Could you set down exactly the lines that start at the one containing "This screenshot has width=1568, height=771." and end at the final line of the material below?
━━━━━━━━
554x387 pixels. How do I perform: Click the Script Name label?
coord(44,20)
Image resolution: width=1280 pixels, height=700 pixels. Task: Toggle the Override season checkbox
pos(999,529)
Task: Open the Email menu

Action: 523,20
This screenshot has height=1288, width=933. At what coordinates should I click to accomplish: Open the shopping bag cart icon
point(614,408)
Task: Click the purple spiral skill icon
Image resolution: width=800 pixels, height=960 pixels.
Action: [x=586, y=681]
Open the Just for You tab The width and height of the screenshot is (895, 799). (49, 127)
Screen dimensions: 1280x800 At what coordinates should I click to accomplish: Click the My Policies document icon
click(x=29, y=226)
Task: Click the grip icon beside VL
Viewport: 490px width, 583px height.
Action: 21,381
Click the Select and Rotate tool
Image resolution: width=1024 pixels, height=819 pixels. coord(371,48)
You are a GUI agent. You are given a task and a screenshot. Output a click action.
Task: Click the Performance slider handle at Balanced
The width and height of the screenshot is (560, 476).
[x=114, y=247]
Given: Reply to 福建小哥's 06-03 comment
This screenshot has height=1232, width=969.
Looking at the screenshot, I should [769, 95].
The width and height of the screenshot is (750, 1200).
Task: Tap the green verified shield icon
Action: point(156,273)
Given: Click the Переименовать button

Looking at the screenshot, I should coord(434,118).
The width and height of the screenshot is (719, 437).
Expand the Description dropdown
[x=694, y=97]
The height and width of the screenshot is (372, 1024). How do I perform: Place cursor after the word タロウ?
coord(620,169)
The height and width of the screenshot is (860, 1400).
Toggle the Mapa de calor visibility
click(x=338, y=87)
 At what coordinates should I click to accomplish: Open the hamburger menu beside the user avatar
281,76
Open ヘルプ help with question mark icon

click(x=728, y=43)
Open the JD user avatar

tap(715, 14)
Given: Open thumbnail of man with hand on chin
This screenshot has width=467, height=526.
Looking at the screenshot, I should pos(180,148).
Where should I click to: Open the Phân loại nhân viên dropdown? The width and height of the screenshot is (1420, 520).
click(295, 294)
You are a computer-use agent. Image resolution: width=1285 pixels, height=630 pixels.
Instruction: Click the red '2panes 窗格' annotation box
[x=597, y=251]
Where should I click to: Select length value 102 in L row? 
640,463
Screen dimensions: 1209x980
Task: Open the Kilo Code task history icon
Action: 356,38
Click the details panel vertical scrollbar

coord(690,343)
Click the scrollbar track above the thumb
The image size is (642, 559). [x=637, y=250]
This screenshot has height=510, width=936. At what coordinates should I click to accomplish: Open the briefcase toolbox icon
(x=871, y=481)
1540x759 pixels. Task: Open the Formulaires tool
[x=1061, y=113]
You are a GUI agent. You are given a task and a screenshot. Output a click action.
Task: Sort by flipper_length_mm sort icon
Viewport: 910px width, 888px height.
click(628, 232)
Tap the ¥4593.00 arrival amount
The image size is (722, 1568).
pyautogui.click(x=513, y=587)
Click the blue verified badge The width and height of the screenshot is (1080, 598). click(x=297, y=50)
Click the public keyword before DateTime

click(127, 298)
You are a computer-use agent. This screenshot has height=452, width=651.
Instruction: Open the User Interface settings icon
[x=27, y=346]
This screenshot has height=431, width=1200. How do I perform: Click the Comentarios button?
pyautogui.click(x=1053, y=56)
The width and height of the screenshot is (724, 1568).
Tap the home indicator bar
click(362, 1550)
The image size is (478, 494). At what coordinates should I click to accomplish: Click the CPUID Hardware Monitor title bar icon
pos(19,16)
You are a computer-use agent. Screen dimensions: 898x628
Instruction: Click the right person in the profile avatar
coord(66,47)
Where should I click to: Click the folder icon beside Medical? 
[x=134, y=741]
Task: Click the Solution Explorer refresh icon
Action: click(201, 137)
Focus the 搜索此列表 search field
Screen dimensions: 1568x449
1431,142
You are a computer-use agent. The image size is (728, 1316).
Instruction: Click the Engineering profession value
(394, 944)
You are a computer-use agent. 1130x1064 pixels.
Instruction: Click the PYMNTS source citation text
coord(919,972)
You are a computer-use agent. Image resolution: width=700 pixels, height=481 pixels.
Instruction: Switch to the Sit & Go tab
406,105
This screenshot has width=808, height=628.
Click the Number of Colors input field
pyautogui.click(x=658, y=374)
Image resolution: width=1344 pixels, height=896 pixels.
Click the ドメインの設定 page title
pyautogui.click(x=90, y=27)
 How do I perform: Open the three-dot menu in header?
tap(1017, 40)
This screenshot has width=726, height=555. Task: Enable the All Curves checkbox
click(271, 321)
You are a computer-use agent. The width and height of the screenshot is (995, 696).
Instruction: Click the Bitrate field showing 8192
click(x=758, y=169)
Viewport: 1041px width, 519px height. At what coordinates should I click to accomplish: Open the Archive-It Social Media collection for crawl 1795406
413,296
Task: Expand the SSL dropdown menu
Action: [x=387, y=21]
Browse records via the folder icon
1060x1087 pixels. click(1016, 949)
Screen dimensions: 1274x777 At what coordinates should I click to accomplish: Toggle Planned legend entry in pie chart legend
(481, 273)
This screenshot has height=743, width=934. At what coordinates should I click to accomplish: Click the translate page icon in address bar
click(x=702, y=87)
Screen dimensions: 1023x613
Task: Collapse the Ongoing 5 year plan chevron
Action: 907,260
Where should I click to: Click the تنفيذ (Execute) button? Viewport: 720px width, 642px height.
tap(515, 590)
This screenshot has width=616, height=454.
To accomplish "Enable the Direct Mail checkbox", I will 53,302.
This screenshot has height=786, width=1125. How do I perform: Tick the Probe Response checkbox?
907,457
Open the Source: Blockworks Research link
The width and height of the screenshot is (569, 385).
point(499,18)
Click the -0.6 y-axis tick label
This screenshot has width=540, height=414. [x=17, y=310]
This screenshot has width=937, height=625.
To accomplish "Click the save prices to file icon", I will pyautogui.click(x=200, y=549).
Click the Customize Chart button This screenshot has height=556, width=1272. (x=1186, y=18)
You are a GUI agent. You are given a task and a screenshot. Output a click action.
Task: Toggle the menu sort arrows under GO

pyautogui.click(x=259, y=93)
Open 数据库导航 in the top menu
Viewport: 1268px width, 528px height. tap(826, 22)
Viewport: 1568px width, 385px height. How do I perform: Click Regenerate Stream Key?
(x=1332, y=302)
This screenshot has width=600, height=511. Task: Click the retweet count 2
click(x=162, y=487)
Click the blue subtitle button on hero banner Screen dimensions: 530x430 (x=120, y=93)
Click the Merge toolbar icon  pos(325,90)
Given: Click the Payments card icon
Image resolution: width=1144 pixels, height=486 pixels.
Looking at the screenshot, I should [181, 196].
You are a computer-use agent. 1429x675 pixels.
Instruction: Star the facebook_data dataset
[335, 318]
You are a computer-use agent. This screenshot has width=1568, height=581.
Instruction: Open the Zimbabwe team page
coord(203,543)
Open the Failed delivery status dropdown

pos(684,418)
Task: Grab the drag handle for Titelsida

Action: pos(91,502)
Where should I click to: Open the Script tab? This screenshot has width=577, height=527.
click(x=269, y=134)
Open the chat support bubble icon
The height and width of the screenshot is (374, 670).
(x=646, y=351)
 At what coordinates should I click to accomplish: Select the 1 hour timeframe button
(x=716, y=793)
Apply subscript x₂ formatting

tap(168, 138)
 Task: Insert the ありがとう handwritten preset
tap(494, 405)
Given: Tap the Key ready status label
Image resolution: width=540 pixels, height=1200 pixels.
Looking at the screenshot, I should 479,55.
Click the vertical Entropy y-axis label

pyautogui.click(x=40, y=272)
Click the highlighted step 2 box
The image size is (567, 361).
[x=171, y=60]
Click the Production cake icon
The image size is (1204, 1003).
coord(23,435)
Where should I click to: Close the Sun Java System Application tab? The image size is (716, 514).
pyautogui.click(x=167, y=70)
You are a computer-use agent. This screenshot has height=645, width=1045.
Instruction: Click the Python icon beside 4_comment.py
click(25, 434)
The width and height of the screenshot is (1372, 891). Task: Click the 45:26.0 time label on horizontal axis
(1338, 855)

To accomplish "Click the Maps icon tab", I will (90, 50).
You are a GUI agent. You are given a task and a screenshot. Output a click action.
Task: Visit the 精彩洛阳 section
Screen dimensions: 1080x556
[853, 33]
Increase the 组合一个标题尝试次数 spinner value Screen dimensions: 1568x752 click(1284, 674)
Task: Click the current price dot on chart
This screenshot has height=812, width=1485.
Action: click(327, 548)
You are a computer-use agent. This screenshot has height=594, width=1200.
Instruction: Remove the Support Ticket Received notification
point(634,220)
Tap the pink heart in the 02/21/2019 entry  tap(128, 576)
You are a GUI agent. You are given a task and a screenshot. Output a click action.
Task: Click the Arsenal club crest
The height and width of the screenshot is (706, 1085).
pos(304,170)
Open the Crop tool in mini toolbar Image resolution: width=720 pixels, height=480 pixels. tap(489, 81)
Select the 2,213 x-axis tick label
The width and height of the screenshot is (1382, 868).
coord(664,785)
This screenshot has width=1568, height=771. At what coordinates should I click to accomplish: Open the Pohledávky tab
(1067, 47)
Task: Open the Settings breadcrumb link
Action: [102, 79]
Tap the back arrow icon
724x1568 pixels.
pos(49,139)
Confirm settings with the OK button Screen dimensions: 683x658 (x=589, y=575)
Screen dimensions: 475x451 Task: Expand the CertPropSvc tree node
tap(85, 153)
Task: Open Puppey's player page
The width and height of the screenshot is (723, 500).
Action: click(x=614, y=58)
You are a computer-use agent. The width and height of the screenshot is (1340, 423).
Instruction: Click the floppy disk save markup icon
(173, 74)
━━━━━━━━
**Task response:**
This screenshot has width=1568, height=771. At what coordinates should I click to accomplish: Open the Pohledávky tab
(1067, 47)
Task: Open the Settings breadcrumb link
Action: [102, 79]
Tap the back arrow icon
724x1568 pixels.
pos(49,139)
Confirm settings with the OK button Screen dimensions: 683x658 (x=589, y=575)
Screen dimensions: 475x451 Task: Expand the CertPropSvc tree node
tap(85, 153)
Task: Open Puppey's player page
The width and height of the screenshot is (723, 500).
Action: click(x=614, y=58)
You are a computer-use agent. The width and height of the screenshot is (1340, 423).
Instruction: Click the floppy disk save markup icon
(173, 74)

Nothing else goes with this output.